*** MATERIAL SHOWN ***

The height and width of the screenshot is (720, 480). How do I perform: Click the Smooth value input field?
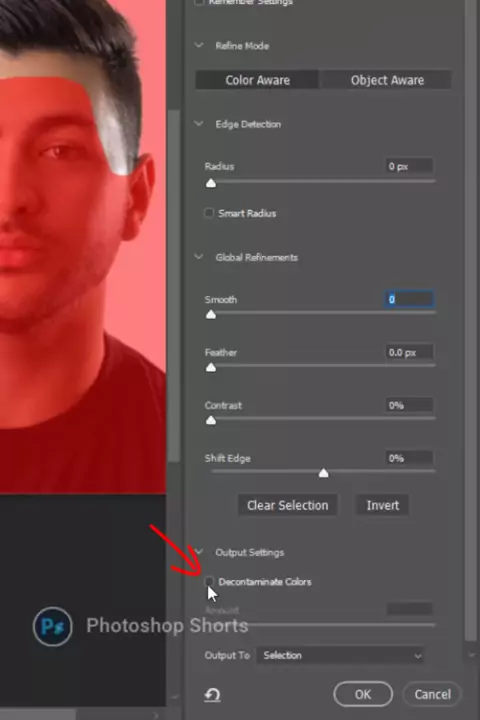[x=409, y=299]
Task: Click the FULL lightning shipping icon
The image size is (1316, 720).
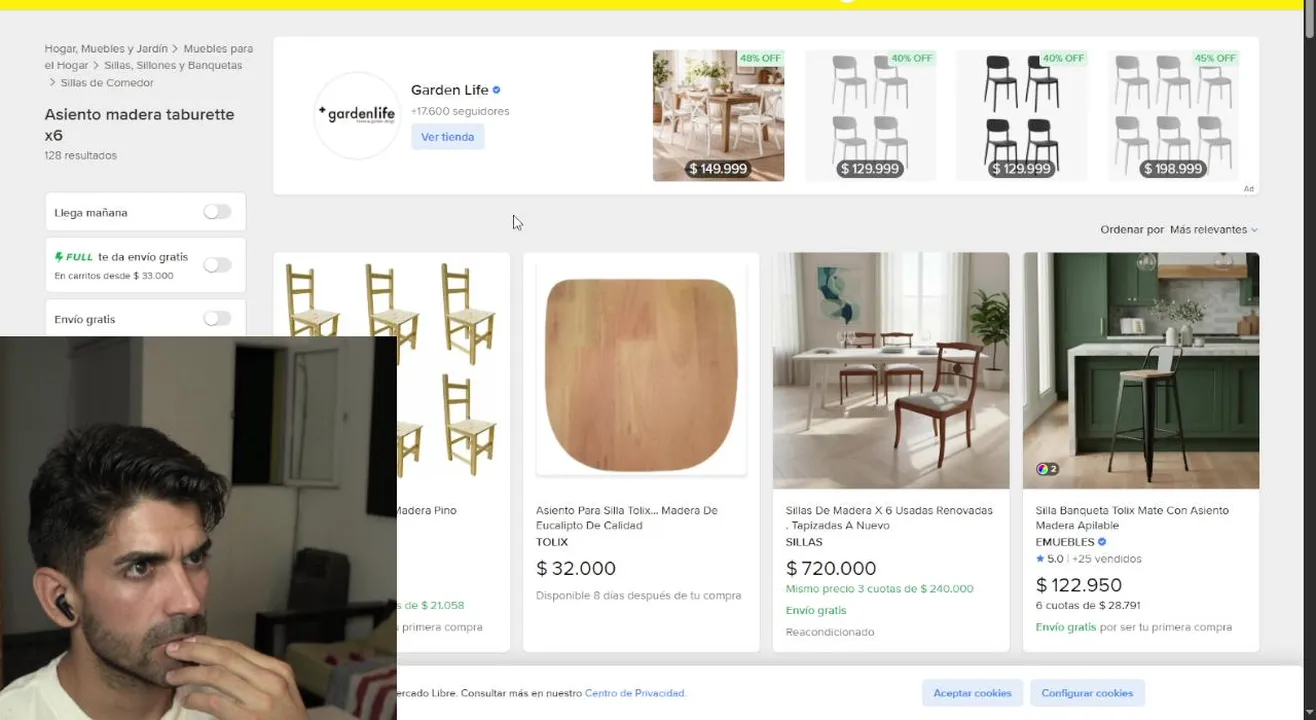Action: pyautogui.click(x=58, y=257)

*** End of MATERIAL SHOWN ***

| ACTIVITY |
Starting at the line that contains "Task: Click the FULL lightning shipping icon", extract each line through the last line of the material exactly as written, and include no pictures.

| TASK OUTPUT |
Task: Click the FULL lightning shipping icon
The image size is (1316, 720).
Action: pyautogui.click(x=58, y=257)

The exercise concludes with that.